▶ [Provided material]
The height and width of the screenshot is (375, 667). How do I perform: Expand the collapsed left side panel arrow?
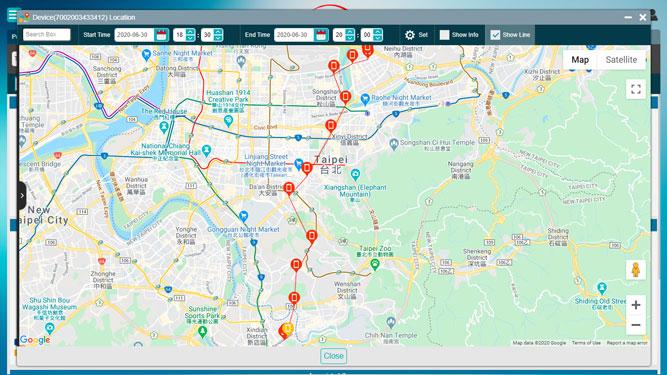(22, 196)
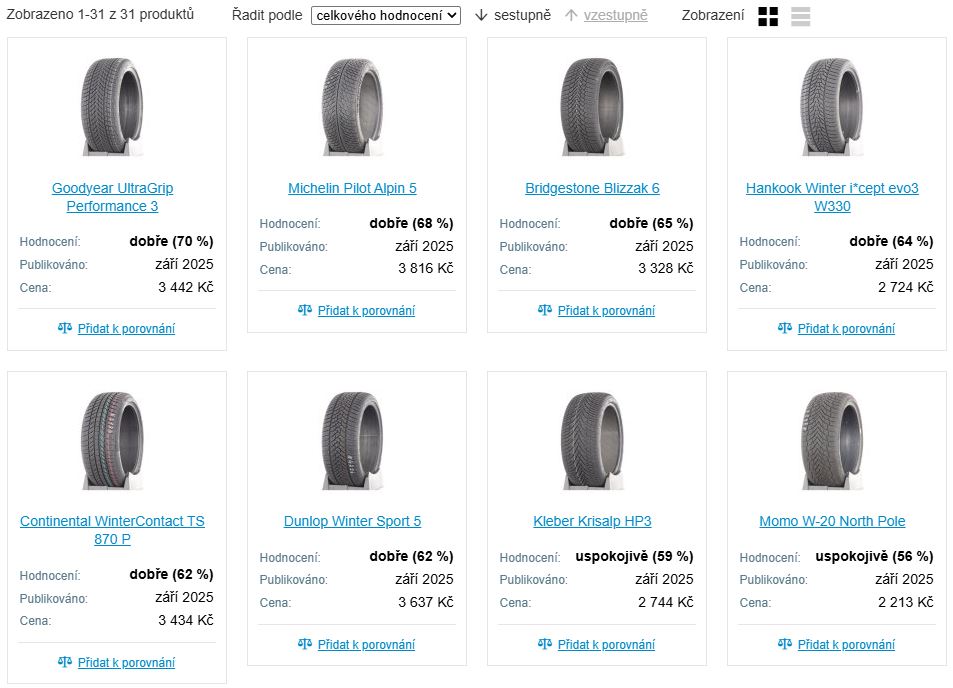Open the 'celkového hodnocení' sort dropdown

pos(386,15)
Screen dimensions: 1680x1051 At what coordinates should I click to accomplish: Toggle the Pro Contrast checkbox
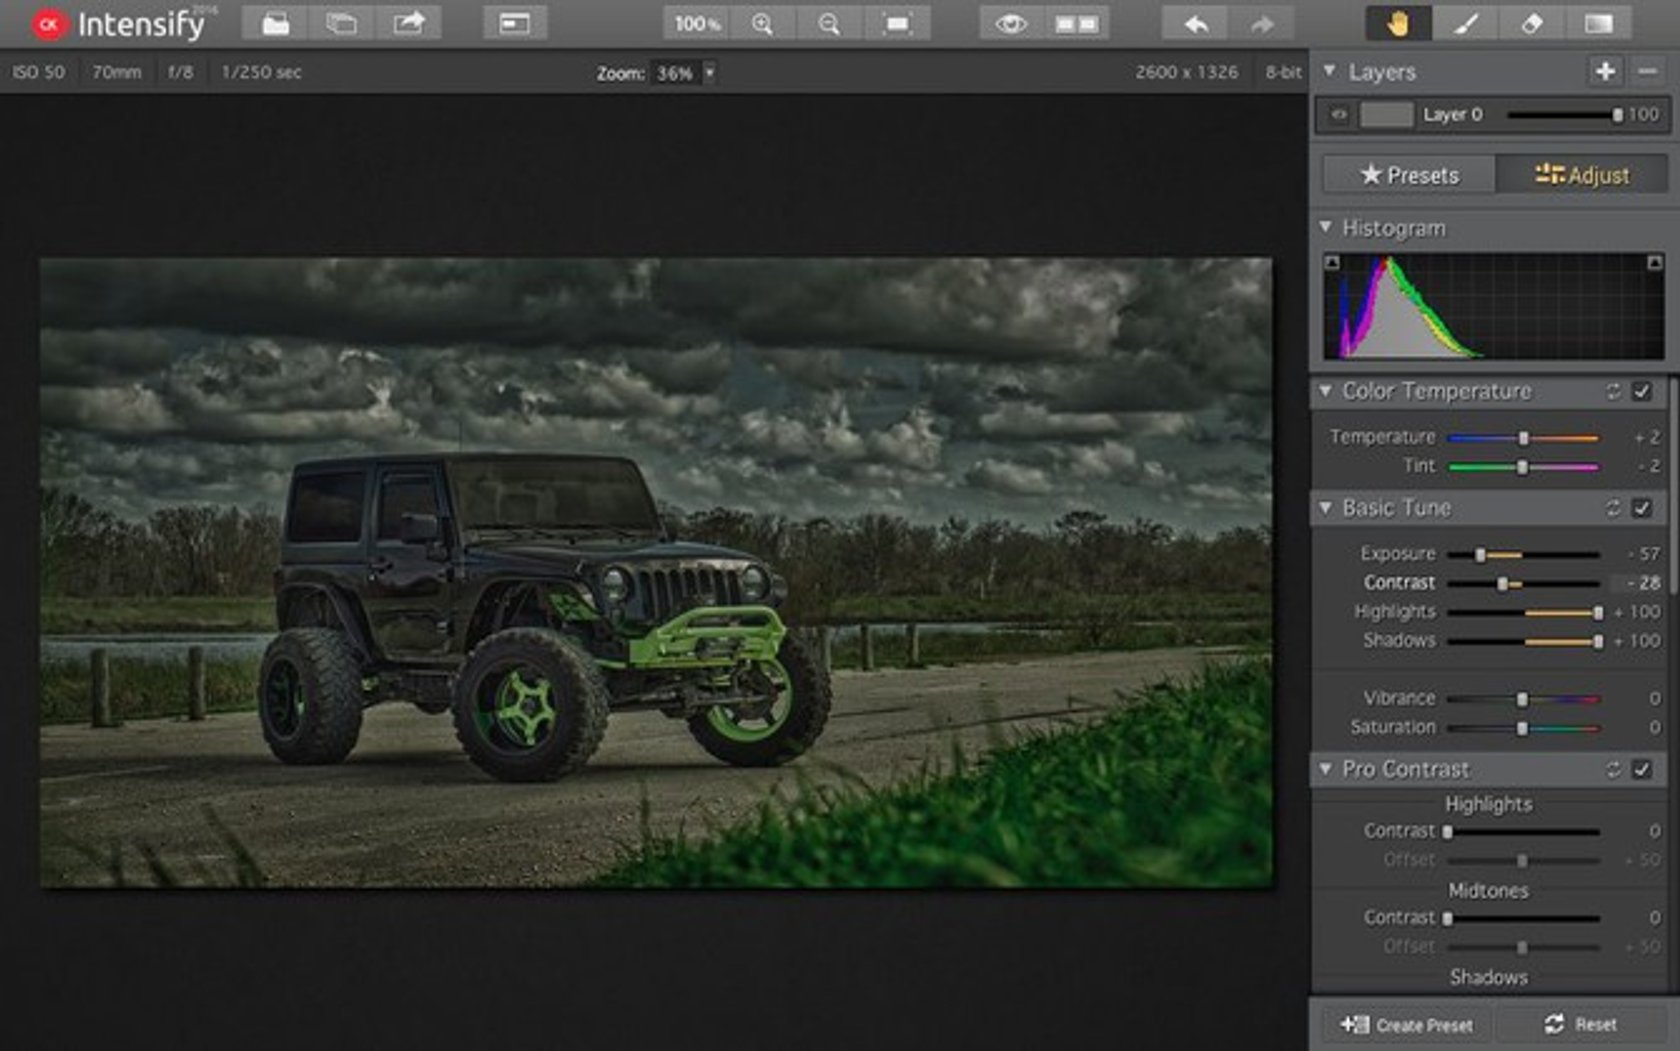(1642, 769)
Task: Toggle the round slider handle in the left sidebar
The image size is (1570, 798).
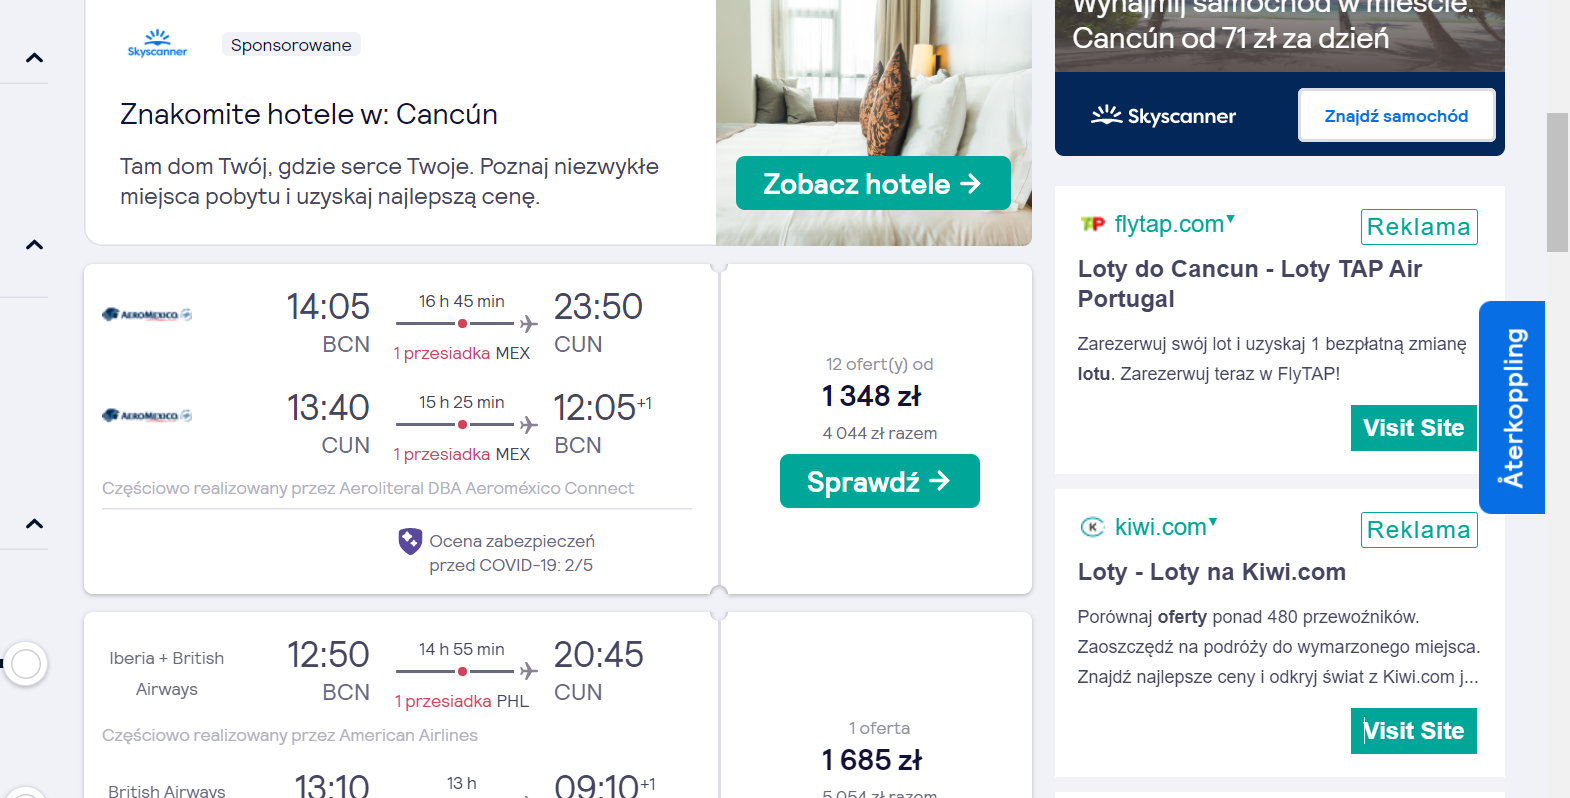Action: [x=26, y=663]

▶ [Aim of the task]
Output every line of the records above unchanged, and keep the pictures out.

▶ [Response box]
The height and width of the screenshot is (375, 667). How do I perform: Expand the collapsed left side panel arrow?
(22, 196)
Open the 'celkového hodnocení' sort dropdown

pos(386,15)
Screen dimensions: 1680x1051 At what coordinates should I click to accomplish: Toggle the Pro Contrast checkbox
(1642, 769)
Task: Toggle the round slider handle in the left sidebar
The image size is (1570, 798).
Action: [x=26, y=663]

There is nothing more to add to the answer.